> **ASSIGNMENT**
Which lines below fall between the one containing "Viewport: 1206px width, 362px height." and the one containing "Follow @LashKokiashvili on"? Repeat them exactly, counting both of those lines, and add nothing else.
[Opening SUPPLIED MATERIAL section]
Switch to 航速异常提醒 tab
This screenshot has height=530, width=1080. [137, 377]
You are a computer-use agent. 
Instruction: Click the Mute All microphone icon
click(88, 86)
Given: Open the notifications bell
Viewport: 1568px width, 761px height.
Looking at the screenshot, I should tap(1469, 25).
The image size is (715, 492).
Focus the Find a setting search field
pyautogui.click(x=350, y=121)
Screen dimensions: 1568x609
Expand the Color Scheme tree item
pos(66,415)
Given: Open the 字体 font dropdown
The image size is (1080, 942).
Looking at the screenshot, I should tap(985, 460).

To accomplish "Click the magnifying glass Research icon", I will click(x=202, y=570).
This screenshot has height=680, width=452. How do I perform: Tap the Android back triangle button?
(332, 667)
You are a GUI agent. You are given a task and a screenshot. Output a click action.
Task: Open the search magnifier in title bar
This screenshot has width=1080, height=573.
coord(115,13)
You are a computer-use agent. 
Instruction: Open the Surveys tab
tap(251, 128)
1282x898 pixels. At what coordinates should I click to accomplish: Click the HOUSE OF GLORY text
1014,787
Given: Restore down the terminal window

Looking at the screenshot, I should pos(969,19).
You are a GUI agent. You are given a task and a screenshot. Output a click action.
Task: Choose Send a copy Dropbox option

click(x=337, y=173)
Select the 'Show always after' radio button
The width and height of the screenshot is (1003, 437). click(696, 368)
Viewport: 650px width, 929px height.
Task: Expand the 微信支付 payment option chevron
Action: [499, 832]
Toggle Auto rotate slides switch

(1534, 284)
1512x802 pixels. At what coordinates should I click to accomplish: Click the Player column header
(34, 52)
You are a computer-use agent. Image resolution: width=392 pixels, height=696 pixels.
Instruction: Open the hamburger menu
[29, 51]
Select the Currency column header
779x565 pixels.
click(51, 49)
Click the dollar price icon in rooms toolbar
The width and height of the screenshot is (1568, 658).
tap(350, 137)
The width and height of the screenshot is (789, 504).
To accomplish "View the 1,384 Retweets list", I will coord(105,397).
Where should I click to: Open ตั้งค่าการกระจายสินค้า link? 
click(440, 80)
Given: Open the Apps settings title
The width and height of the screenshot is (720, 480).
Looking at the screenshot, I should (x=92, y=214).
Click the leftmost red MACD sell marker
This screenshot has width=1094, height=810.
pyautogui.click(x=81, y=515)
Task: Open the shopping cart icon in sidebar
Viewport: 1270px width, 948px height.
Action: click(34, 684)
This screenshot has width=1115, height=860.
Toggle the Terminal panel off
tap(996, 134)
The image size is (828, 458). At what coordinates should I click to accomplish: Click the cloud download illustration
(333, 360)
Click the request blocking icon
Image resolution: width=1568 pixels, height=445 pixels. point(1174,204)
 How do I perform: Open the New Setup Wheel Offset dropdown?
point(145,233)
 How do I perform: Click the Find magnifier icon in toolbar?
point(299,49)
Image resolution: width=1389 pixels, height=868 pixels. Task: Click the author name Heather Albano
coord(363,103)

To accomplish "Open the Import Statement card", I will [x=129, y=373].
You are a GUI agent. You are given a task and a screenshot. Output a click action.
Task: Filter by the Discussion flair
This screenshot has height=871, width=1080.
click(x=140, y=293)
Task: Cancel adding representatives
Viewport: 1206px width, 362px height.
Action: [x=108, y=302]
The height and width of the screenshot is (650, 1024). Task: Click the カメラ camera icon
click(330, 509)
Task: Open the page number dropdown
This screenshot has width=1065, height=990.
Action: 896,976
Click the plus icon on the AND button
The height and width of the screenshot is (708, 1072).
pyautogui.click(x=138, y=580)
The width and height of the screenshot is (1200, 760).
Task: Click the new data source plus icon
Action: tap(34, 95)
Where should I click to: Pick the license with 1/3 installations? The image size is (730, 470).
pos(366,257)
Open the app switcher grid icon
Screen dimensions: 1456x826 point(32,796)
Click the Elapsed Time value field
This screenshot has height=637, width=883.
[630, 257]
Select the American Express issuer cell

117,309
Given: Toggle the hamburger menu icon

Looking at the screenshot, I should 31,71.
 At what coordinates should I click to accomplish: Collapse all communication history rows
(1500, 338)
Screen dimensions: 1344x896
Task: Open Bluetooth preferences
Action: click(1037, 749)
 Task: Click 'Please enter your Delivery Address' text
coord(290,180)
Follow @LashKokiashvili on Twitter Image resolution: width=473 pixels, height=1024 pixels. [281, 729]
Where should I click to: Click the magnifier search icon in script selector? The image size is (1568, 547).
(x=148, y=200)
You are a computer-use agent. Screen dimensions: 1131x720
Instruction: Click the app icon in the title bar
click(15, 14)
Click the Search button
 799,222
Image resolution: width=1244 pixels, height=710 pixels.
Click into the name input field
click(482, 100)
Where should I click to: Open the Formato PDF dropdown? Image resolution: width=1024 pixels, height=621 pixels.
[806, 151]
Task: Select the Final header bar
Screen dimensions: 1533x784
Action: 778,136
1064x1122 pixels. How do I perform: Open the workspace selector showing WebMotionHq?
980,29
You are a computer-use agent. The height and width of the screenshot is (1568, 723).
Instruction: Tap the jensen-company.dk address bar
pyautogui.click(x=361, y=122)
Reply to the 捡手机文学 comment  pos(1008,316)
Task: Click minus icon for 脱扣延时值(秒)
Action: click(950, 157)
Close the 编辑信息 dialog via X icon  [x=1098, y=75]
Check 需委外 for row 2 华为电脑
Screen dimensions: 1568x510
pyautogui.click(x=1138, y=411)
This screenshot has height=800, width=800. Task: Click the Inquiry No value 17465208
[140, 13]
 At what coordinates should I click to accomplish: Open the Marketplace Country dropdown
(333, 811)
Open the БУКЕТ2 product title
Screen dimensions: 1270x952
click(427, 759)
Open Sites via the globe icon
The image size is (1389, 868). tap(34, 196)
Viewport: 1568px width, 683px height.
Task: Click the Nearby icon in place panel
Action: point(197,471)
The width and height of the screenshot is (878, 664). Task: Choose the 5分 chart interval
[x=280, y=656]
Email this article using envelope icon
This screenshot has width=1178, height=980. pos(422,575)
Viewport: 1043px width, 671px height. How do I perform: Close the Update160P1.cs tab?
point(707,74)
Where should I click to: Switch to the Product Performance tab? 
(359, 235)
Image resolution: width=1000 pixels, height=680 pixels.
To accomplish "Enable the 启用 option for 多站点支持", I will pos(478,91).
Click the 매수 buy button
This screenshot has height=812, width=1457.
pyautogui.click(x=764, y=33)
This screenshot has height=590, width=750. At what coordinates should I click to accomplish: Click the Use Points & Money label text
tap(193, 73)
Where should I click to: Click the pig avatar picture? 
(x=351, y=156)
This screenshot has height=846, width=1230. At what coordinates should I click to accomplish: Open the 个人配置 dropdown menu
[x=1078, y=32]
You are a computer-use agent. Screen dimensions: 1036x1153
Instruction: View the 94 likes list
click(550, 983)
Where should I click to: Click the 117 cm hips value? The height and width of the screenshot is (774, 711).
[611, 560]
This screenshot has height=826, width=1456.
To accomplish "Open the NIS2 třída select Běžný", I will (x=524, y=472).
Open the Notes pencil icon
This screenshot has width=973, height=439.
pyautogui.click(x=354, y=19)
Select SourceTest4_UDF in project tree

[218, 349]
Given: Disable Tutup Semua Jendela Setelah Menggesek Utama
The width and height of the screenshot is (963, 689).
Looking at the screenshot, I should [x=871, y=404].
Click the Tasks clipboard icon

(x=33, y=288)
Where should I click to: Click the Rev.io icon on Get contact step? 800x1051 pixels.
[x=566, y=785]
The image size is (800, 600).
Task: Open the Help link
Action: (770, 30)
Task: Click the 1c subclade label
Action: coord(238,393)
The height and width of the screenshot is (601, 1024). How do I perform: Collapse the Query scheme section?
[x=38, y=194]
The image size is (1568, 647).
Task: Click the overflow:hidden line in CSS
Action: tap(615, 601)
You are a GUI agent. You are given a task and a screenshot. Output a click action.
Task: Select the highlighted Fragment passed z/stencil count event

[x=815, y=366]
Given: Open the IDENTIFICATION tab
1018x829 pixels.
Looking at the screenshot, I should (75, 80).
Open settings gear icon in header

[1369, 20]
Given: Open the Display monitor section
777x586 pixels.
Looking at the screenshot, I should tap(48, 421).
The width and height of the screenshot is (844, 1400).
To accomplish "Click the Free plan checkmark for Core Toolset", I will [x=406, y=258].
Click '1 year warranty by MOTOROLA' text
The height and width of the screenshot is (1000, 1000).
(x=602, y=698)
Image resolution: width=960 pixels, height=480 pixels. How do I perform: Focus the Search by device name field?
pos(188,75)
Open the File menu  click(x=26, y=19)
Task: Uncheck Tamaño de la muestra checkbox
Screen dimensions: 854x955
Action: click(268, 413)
[Closing SUPPLIED MATERIAL section]
> **ANSWER SPACE**
Viewport: 1206px width, 362px height.
Action: [x=108, y=302]
The height and width of the screenshot is (650, 1024). Task: Click the カメラ camera icon
click(330, 509)
Task: Open the page number dropdown
This screenshot has width=1065, height=990.
Action: 896,976
Click the plus icon on the AND button
The height and width of the screenshot is (708, 1072).
pyautogui.click(x=138, y=580)
The width and height of the screenshot is (1200, 760).
Task: Click the new data source plus icon
Action: tap(34, 95)
Where should I click to: Pick the license with 1/3 installations? The image size is (730, 470).
pos(366,257)
Open the app switcher grid icon
Screen dimensions: 1456x826 point(32,796)
Click the Elapsed Time value field
This screenshot has height=637, width=883.
[630, 257]
Select the American Express issuer cell

117,309
Given: Toggle the hamburger menu icon

Looking at the screenshot, I should 31,71.
 At what coordinates should I click to accomplish: Collapse all communication history rows
(1500, 338)
Screen dimensions: 1344x896
Task: Open Bluetooth preferences
Action: click(1037, 749)
 Task: Click 'Please enter your Delivery Address' text
coord(290,180)
Follow @LashKokiashvili on Twitter Image resolution: width=473 pixels, height=1024 pixels. [281, 729]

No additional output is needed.